The present study has some limitations that should be considered. First, this study was retrospectively performed at a single center and included a small number of patients with acute PE. Therefore, further prospective studies in larger numbers of patients are required to confirm the predictive usefulness of the ECG score for risk stratification in patients with acute PE. Second, the concentrations of cTnI and NT-proBNP, which were considered as useful predictors of outcomes in patients with acute PE, could not be measured in all subjects. Third, we could not identify whether the severity of acute PE was affected by treatment, because we did not analyze ECGs recorded after treatment.

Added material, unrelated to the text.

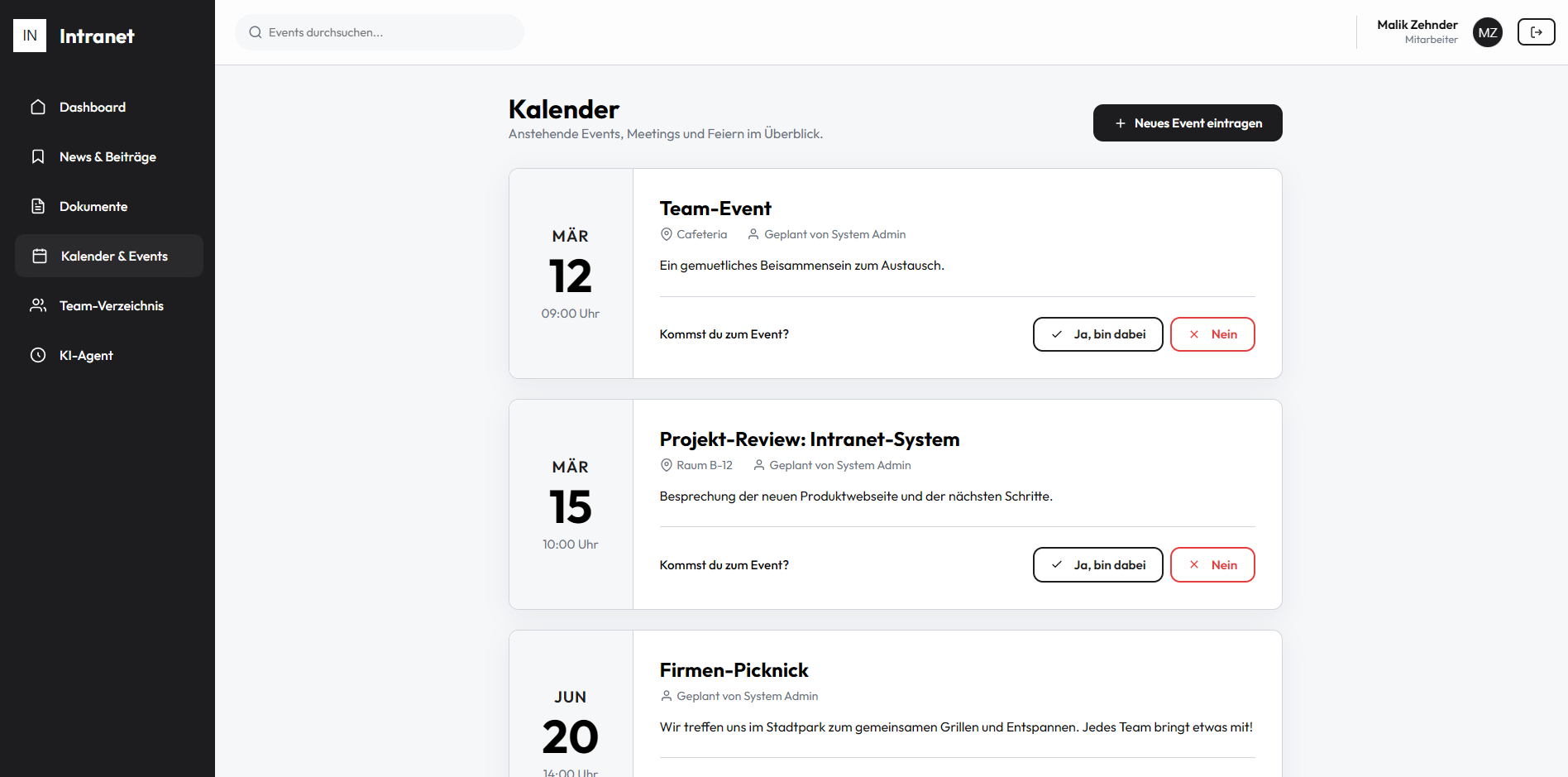Click the News & Beiträge bookmark icon
Screen dimensions: 1568x777
[x=38, y=157]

Finally, it is suggested that patients with poor general condition and supposed poor prognosis were omitted because we could not perform 2-D echocardiography in all study patients.

Conclusion

Sinus tachycardia, inverted T waves in precordial leads, and a SIQIIITIII pattern were commonly observed in patients with acute PE. Moreover, the ECG score is an useful, simple and economical tool in risk stratification of patients with acute PE.

Acknowledgments

The authors are deeply indebted to Roberto Patarca, MD, PhD for his useful suggestions on the preparation of this manuscript.